De nos jours, il n’est pas rare d’entendre, “j’ai fait” la Norvège, la Thaïlande, le Portugal ou je ne sais quel pays. À croire que de par la générosité de notre déplacement dans telle ou telle contrée, on crée à nous même l’endroit.

D’ailleurs avant de faire Hodalen, Hodalen n’existait pas en Norvège, c’est un endroit récent puisque je l’ai fait il y a quelques semaines de cela. Bref, trêve de bavardage, on ne fait pas un pays mais un voyage, c’est ma famille de puristes qui me l’a rappelé puisque j’avais moi-même sombré dans les nombreuses erreurs du français “nouvelle génération”. Cependant pour ne pas s’arrêter à une faute de vocabulaire, s’insinue Nicolas Bouvier qui nous suggère alors dans L’Usage du monde :

« On croit qu’on va faire un voyage, mais bientôt c’est le voyage qui vous fait ou vous défait. »

Donc, pour conclure cette introduction, je n’ai pas fait la Norvège, ni même un voyage en Norvège, je suis allée à Hodalen, une sorte de lieu-dit près de Tolga… en Norvège ! Je ne peux pas ajouter présomptueusement ce pays à ma liste de destination visitée puisque je n’en ai vu qu’un centième si ce n’est moins de cette terre inconnue. Pourtant je vous assure je suis allée en Norvège d’ailleurs j’ai beaucoup aimé et je vous conseille vivement de faire ce pays en espérant quand même que le voyage ne vous défera pas trop.

Je suis revenue en forme de ces trois semaines là-bas, toujours aussi craintive à l’idée de rentrer en France mais cette échappée loin du monde m’aura fait du bien. J’avais oublié le silence, le vrai. La nature à perte de vue. C’était être à nouveau en pleine mer mais au milieu d’un plateau qui n’en finissait pas.

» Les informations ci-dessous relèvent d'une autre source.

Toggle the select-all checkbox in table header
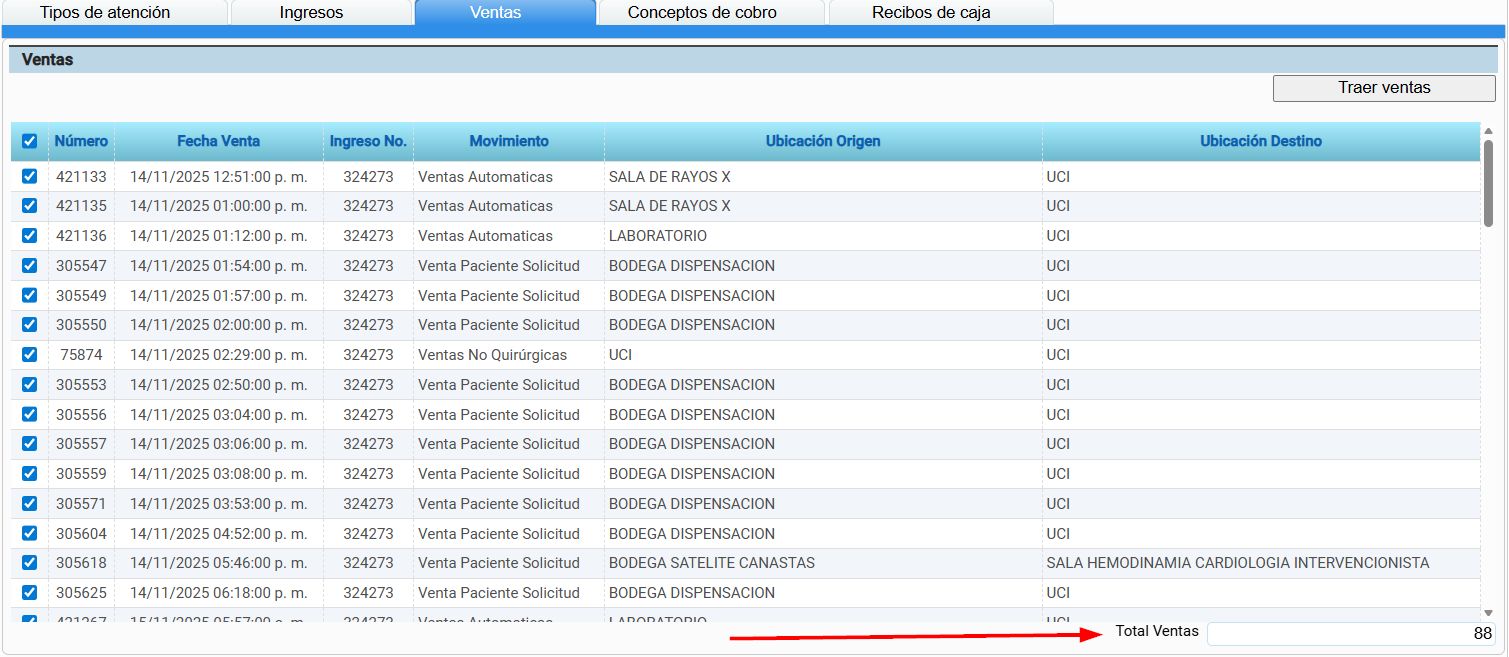Image resolution: width=1509 pixels, height=657 pixels. [x=29, y=141]
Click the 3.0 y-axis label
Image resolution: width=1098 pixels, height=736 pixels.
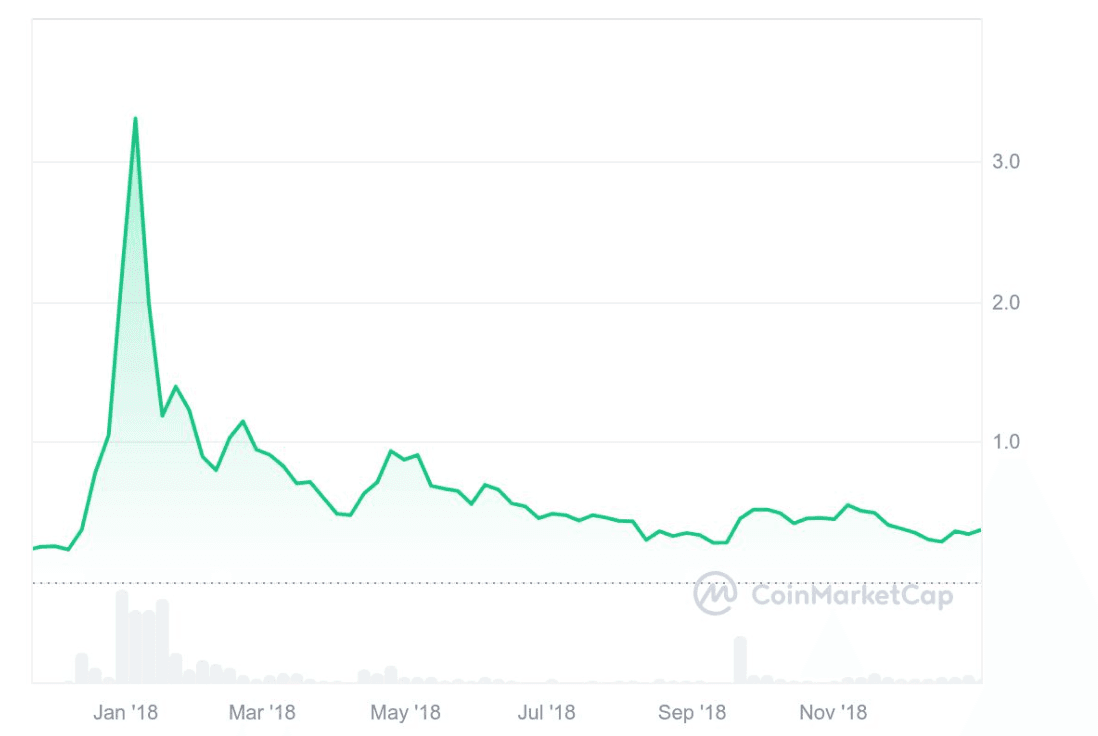pyautogui.click(x=1005, y=162)
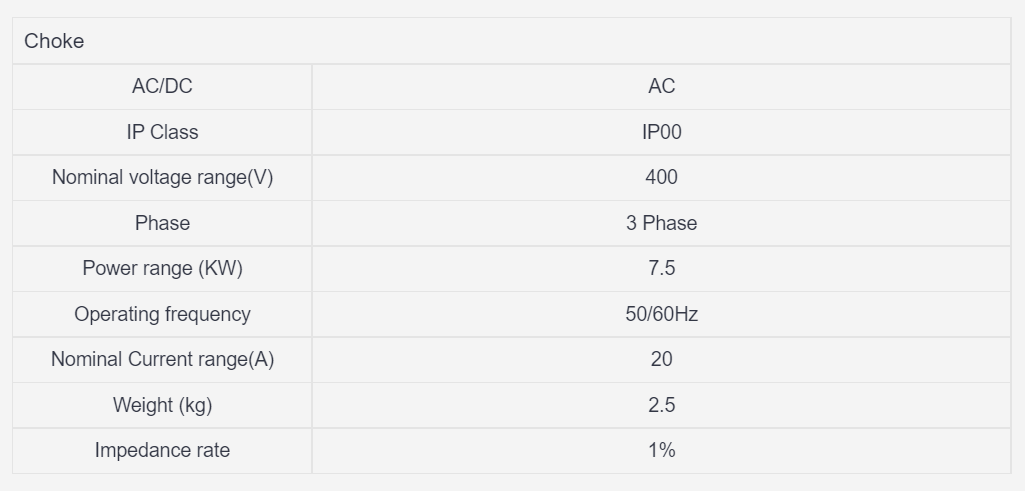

Là-bas, mon corps a aussi repris forme, l’effort physique (il m’en faut peu), les réveils matinaux, les gestes simples et quotidiens qui s’instaurent rapidement pour créer une routine bienfaitrice puisque de courte durée. Je ne suis pas restée assez longtemps pour me lasser, m’ennuyer, j’aurais aimé rester plus mais je me suis aussi convaincue qu’il faut savoir partir à temps et puis j’avais de belles raisons de rentrer !

Je suis partie le 29 mai pour un woofing de trois semaines auprès d’une famille française. Comme quoi, vraiment, je n’ai pas fait un voyage en Norvège puisque j’ai retrouvé des marques culturelles que je connaissais déjà.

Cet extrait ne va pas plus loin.